The agency said: “A soldier of the Islamic State carried out the attack, responding to a call for attacking citizens of coalition states.”

 

 

It seems to suggest the attacker was inspired by IS, rather than being a trained fighter of the terrorist group.

 

The attacker is not among the 3,000 Britons on MI5’s list of individuals regarded as potentially capable of committing an act of domestic terrorism, the Guardian reports.

 

Around 3,000 Britons, mainly Islamists, are monitored because police suspect they may be capable of an attack.
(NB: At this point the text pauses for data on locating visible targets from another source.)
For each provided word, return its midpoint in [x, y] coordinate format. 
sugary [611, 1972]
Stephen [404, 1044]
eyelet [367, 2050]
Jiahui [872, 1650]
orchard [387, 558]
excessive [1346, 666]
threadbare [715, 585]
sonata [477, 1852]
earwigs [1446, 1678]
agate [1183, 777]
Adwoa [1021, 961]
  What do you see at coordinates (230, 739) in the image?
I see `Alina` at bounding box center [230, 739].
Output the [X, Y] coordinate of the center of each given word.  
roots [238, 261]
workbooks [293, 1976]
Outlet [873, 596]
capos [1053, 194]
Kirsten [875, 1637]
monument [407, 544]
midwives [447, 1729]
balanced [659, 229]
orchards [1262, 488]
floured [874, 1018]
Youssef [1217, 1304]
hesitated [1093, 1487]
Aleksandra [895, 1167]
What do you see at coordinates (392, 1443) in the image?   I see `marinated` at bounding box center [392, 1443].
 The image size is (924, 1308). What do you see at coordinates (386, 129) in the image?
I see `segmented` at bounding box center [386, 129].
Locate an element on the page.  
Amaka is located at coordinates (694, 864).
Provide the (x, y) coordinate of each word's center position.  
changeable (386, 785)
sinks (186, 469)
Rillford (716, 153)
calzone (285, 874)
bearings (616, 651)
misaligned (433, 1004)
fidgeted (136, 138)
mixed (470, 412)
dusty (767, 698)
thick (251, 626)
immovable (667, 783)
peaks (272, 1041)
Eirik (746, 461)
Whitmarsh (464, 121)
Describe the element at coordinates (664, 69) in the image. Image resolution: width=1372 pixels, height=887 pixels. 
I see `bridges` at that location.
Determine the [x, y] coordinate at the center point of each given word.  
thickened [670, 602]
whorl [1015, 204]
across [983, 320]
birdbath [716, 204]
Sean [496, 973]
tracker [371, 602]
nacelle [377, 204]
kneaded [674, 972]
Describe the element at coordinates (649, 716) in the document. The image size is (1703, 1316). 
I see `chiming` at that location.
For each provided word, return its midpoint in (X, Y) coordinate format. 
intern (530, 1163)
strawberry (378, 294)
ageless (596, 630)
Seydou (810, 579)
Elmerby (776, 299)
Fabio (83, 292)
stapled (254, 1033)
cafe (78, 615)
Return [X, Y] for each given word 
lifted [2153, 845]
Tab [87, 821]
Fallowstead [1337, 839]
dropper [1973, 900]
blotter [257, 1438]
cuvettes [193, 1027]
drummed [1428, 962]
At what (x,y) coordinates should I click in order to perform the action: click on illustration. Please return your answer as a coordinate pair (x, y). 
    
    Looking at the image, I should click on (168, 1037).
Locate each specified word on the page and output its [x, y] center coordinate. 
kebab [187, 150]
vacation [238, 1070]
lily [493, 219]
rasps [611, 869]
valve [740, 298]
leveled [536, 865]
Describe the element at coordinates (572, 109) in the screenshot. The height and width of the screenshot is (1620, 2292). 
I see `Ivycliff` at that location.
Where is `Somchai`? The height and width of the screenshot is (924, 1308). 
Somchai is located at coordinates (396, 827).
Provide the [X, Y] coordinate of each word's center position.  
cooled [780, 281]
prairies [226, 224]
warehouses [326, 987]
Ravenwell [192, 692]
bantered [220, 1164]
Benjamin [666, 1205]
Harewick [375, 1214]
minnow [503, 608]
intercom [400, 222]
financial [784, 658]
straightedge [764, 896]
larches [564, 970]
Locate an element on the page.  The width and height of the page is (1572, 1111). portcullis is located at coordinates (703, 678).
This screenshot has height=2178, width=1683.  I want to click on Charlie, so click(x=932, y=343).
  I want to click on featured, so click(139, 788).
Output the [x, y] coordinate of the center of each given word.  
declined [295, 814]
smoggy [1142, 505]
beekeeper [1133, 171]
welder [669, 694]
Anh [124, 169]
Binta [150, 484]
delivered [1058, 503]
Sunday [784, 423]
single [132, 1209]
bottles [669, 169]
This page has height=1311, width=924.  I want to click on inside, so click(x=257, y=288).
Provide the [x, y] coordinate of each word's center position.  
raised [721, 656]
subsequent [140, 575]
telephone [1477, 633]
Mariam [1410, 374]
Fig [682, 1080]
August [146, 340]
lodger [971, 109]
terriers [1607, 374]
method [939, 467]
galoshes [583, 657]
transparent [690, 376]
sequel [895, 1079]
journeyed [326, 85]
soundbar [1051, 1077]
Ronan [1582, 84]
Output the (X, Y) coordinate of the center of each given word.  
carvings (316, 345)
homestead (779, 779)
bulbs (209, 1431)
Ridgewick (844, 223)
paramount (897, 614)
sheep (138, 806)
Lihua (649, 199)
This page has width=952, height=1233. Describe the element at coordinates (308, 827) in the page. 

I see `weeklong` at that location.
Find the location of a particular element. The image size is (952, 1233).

Of them, 500 are subject to active investigations and only a limited number of those become the targets of physical surveillance.

 

The newspaper says the attacker was not on that list.

 

Earlier on Thursday, UK Prime Minister Theresa May said officials will release the attacker’s name “when operational considerations allow.”

 

She said the attacker was “British born” and had earlier been investigated by MI5 for links to violent extremism.

 

May says police believe the man acted alone and there is no reason to believe “imminent further attacks” are planned.

 

“Our working assumption is that the attacker was inspired by Islamist ideology. We know the threat from Islamist terrorism is very real. But while the public should remain utterly vigilant, they should not and will not be cowed by this threat.”